Expression profiles of the genes associated with zinc homeostasis in normal and cancerous breast and prostate cells

Abstract Zn2+ dyshomeostasis is an intriguing phenomenon in breast and prostate cancers, with breast cancer cells exhibiting higher intracellular Zn2+ level compared to their corresponding normal epithelial cells, in contrast to the low Zn2+ level in prostate cancer cells. In order to gain molecular insights into the zinc homeostasis of breast and prostate cancer cells, this study profiled the expression of 28 genes, including 14 zinc importer genes (SLC39A1–14) that encode Zrt/Irt-like proteins 1–14 to transport Zn2+ into the cytoplasm, 10 zinc exporter genes (SLC30A1–10) which encode Zn2+ transporters 1–10 to transport Zn2+ out of the cytoplasm, and 4 metallothionein genes (MT1B, MT1F, MT1X, MT2A) in breast (MCF10A, MCF-7, MDA-MB-231) and prostate (RWPE-1, PC3, DU145) cell lines in response to extracellular zinc exposures at a mild cytotoxic dosage and a benign dosage.
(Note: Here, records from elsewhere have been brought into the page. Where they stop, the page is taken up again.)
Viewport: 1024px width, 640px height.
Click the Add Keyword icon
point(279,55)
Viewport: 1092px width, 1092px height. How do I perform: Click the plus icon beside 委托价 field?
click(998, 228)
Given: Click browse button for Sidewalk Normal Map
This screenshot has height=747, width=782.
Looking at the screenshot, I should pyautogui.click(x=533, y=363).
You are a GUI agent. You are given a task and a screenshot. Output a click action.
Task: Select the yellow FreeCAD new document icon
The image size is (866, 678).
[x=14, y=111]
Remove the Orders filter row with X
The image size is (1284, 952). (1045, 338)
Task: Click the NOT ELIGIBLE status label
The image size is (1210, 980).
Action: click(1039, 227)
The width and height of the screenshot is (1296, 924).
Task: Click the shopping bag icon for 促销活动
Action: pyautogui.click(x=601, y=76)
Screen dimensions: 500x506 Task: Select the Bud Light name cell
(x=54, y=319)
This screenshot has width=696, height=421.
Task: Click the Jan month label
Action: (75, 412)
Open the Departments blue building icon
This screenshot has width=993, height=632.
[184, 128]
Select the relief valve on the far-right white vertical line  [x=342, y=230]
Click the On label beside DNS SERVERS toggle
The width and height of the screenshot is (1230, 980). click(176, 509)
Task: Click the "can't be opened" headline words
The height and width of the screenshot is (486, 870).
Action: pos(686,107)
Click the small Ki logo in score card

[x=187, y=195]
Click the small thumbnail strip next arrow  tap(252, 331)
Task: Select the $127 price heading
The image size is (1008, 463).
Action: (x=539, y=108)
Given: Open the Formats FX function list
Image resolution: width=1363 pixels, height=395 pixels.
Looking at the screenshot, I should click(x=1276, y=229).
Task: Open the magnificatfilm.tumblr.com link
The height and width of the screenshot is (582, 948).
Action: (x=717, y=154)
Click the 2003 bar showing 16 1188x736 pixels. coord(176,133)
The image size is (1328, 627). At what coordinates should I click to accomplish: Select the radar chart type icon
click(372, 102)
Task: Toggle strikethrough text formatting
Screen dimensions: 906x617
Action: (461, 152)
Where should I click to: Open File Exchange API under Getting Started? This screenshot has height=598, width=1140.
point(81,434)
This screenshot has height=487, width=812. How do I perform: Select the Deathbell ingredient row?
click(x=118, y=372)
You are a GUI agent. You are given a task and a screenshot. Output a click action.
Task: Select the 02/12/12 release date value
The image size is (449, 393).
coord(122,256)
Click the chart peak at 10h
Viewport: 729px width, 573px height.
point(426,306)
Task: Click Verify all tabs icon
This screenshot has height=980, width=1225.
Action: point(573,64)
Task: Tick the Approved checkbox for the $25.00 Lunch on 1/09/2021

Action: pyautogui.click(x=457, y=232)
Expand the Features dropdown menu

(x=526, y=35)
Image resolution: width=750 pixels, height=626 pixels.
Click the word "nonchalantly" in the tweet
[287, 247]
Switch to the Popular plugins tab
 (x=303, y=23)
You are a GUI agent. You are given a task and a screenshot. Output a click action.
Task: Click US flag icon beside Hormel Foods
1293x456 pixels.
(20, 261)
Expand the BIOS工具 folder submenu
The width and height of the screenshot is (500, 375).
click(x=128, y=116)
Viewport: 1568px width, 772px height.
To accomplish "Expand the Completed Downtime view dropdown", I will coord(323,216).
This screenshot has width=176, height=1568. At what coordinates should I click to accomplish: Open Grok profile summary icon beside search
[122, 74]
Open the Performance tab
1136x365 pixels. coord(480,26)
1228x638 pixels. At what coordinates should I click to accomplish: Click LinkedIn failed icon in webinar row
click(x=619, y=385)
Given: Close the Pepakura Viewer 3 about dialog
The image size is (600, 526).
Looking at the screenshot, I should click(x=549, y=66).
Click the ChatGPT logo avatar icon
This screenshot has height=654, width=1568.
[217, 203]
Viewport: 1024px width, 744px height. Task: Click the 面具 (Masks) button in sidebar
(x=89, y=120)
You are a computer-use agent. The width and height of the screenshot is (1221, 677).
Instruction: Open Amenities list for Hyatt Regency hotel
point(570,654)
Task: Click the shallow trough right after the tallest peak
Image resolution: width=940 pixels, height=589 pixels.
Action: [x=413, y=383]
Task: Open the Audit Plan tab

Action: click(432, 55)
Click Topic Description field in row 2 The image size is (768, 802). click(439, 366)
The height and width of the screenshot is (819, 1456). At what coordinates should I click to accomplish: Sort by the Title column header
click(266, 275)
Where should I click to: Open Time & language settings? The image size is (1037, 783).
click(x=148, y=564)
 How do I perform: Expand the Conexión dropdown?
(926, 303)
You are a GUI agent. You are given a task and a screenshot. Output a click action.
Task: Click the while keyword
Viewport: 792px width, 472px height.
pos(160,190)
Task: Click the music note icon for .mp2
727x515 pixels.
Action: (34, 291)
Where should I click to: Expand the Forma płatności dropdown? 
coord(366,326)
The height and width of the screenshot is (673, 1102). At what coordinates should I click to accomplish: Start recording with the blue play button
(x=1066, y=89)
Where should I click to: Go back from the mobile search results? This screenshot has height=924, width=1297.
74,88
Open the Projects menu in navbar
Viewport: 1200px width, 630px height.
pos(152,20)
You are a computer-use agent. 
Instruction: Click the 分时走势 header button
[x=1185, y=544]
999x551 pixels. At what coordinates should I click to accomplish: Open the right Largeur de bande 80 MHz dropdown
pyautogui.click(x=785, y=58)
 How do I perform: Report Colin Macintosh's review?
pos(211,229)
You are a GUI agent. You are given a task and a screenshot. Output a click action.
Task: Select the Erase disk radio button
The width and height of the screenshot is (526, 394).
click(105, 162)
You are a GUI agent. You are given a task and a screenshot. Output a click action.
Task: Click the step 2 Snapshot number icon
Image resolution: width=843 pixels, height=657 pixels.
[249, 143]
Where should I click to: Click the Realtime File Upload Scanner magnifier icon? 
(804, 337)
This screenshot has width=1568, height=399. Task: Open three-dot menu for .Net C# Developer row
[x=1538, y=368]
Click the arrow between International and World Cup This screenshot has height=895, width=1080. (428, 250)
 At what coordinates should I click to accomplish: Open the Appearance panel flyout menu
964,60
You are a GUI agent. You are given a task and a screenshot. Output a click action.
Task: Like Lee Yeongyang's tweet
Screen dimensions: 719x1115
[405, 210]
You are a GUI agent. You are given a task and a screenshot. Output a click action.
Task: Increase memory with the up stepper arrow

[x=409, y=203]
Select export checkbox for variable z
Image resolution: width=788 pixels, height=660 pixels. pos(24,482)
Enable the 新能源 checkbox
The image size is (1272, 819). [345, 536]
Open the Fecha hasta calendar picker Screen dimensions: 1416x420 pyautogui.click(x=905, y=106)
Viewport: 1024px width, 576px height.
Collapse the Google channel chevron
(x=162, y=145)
The RNA samples were prepared at 0 min (T0), 30 min (T30), and 120 min (T120) in a time course with or without zinc exposure, which were used for profiling the baseline and dynamic gene expression. The up-regulation of MT genes was observed across the breast and prostate cancer cell lines. The expression landscape of SLC39A and SLC30A was revealed by the quantitative reverse transcription polymerase chain reaction data of this study, which sheds light on the divergence of intracellular Zn2+ levels for breast and prostate cancer cells. Taken together, the findings are valuable in unraveling the molecular intricacy of zinc homeostasis in breast and prostate cancer cells. Graphical Abstract Graphical Abstract The dynamic changes in expression of SLC39A (ZIP), SLC30A (ZnT), and MT (metallothioneins) genes in the normal and cancerous breast and prostate cells in response to the mild cytotoxic ZnSO4 exposures at T30 min and T120 min compared to T0 min during the time course.